Federal Court Decisions

Decision Information

Decision Content

Date: 20240621

Docket: IMM-6876-22

Citation: 2024 FC 967

Ottawa, Ontario, June 21, 2024

PRESENT: The Honourable Madam Justice Ngo

BETWEEN:

REAJ HAMID and NADIR HAMID

Applicants

and

THE MINISTER OF CITIZENHIP AND IMMIGRATION

Respondent

JUDGMENT AND REASONS

I. Context

[1] The Applicants seek judicial review application of a decision by the Immigration Appeal Division [IAD] dated June 27, 2022 [Decision]. The Decision is the IAD’s second decision regarding the Minister of Public Safety and Emergency Preparedness’s [Minister] appeal of a decision by the Immigration Division’s [ID] dated October 2, 2018. The ID found that there had been reasonable grounds to believe that, from 2012 onward, the Bangladesh National Party [BNP] and its student wing Bangladesh Jatiyatabadi Chatra Dal [JCD] [collectively the BNP] are organizations defined under paragraph 34(1)(c) of the Immigration and Refugee Protection Act, SC 2001, c 27 [IRPA]. The ID also found that the Applicants were members of the JCD only from December 2008 to March 2010. Based on those findings, the ID concluded the Applicants were not inadmissible pursuant to paragraph 34(1)(f) of the IRPA.

[2] The Minister appealed the ID’s decision to the IAD. On December 16, 2019, the IAD subsequently issued a decision [IAD’s First Decision]. The IAD’s First Decision agreed with the ID’s findings that the Applicants were not inadmissible under paragraphs 34(1)(c) and 34(1)(f) of the IRPA.

[3] The IAD’s First Decision was judicially reviewed in Canada (Public Safety and Emergency Preparedness) v Hamid, 2021 FC 288. Justice St-Louis found the IAD’s First Decision to be unreasonable based on its assessment of the Applicants’ credibility and their membership to the BNP. The matter was remitted to the IAD for redetermination.

[4] The IAD issued a new Decision, which is the subject of this judicial review.

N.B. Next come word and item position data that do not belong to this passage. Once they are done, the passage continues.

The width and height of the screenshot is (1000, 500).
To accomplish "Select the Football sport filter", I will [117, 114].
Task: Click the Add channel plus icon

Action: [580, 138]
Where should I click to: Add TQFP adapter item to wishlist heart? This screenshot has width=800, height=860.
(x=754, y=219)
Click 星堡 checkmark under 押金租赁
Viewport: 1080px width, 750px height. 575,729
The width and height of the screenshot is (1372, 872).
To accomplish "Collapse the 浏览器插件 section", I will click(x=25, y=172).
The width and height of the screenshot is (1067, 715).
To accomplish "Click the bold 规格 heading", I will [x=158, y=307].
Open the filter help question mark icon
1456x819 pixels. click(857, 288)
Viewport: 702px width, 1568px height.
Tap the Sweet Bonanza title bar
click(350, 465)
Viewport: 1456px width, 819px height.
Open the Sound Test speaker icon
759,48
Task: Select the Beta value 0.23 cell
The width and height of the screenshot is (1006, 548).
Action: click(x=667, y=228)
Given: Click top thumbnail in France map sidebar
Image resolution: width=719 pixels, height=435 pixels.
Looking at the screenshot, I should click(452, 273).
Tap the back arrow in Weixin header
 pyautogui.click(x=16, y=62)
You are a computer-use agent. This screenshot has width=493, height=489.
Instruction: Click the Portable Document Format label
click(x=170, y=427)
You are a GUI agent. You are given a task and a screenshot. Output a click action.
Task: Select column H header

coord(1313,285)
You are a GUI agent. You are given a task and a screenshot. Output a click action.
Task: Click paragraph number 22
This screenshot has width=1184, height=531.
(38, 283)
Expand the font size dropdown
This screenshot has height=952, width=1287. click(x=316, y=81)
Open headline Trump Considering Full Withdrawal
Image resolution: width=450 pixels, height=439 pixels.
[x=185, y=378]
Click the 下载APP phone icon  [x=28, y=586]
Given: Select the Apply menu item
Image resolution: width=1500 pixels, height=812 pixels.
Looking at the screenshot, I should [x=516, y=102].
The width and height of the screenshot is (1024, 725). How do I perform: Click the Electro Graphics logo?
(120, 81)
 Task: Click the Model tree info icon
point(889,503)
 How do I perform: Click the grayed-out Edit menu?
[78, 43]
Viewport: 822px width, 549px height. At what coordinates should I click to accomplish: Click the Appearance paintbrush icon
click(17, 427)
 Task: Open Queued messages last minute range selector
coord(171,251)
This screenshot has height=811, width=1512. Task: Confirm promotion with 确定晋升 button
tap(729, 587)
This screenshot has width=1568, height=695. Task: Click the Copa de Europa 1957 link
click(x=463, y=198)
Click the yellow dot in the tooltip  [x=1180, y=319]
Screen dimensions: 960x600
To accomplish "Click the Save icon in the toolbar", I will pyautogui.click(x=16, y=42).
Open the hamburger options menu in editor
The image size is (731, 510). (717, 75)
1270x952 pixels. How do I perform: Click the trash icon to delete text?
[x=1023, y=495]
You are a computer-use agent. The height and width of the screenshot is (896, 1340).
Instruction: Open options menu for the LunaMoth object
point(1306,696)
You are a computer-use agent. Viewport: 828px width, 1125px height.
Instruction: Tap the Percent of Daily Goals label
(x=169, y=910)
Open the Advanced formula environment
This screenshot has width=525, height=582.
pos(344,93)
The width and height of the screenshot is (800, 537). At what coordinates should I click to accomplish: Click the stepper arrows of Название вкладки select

In this second decision, the IAD found the Applicants were inadmissible pursuant to paragraphs 34(1)(c) and 34(1)(f) of the IRPA. The Applicants argue that the Decision is unreasonable because the IAD applied a lower mental element than the specific intent element as outlined in the case law, and by making findings of facts unsupported by the record.

II. Legal Issues and Standard of Review

[5] The two questions before this Court are:

  1. Did the IAD unreasonably interpret paragraphs 34(1)(c) and 34(1)(f) of the IRPA, or unreasonably applied Suresh, in concluding that the BNP leaders had the specific intention to cause death or bodily injury in calling for hartals?

  2. Did the IAD unreasonably interpret paragraph 34(1)(f) of the IRPA, in concluding that the Applicants are members of the BNP during the relevant period?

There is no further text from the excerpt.